• _EXERCISE PROMPT_
Within the entries below, the lines from the one with "Вопросы и ответы (276, 2221)" through the one with "Устройство для домашнего" are to be set down exactly, both ends kept.

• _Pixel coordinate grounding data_

=== Section Start ===

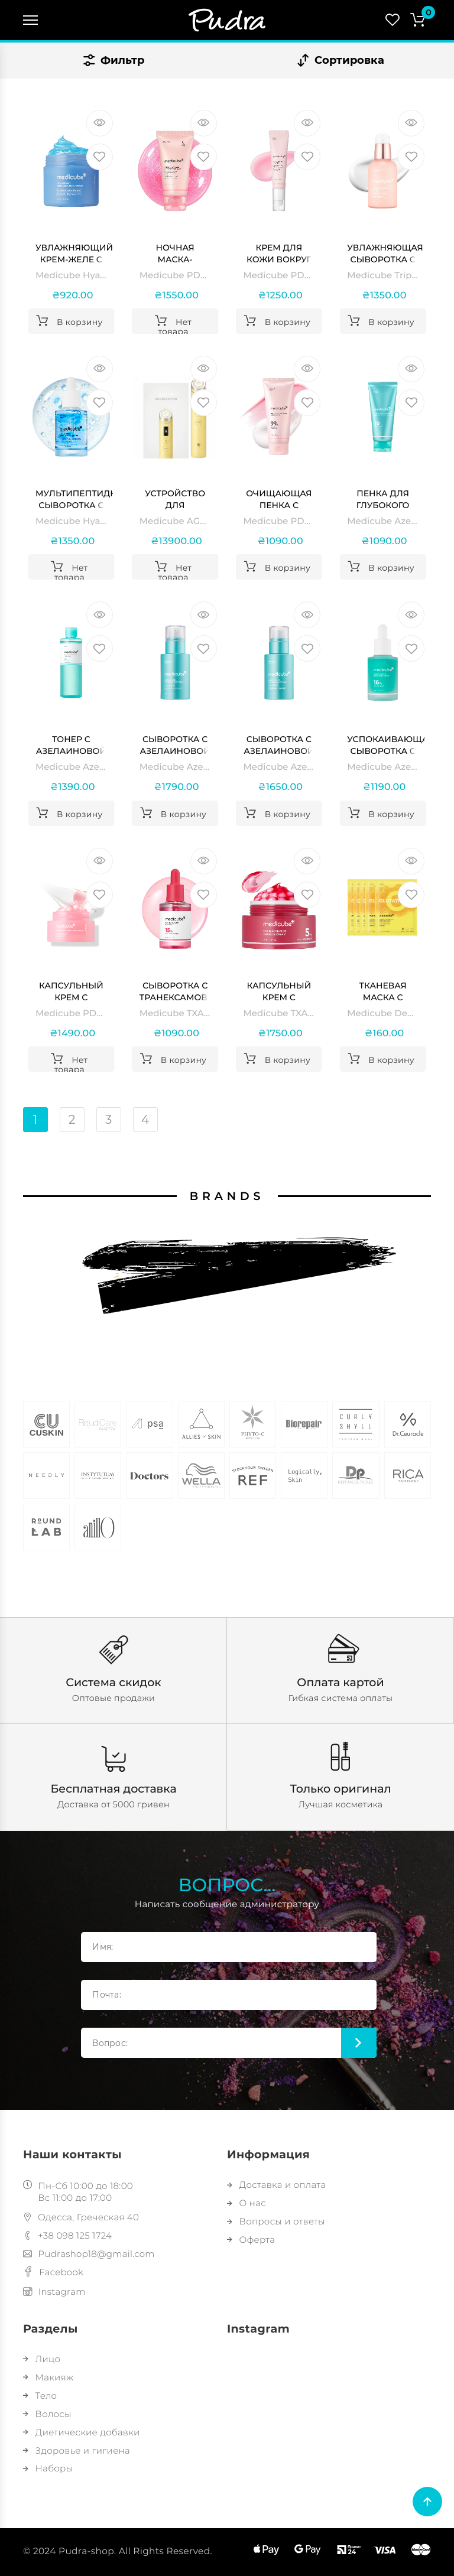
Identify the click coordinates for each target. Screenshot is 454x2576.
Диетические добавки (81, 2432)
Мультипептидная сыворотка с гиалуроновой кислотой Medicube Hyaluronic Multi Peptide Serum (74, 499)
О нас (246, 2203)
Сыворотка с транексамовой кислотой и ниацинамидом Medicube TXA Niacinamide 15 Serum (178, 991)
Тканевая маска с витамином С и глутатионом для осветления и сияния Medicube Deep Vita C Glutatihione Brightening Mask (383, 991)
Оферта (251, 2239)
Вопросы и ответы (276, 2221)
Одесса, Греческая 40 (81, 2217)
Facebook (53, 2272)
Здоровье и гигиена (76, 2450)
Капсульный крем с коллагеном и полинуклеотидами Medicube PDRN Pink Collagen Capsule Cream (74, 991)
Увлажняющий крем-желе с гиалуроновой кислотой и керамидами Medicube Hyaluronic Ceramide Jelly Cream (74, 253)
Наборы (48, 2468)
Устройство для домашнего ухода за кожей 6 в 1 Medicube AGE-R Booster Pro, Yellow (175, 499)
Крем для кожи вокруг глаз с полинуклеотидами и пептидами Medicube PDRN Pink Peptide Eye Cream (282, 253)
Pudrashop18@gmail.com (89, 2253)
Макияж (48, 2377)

=== Section End ===

• _SOLUTION_
Вопросы и ответы (276, 2221)
Одесса, Греческая 40 (81, 2217)
Facebook (53, 2272)
Здоровье и гигиена (76, 2450)
Капсульный крем с коллагеном и полинуклеотидами Medicube PDRN Pink Collagen Capsule Cream (74, 991)
Увлажняющий крем-желе с гиалуроновой кислотой и керамидами Medicube Hyaluronic Ceramide Jelly Cream (74, 253)
Наборы (48, 2468)
Устройство для домашнего ухода за кожей 6 в 1 Medicube AGE-R Booster Pro, Yellow (175, 499)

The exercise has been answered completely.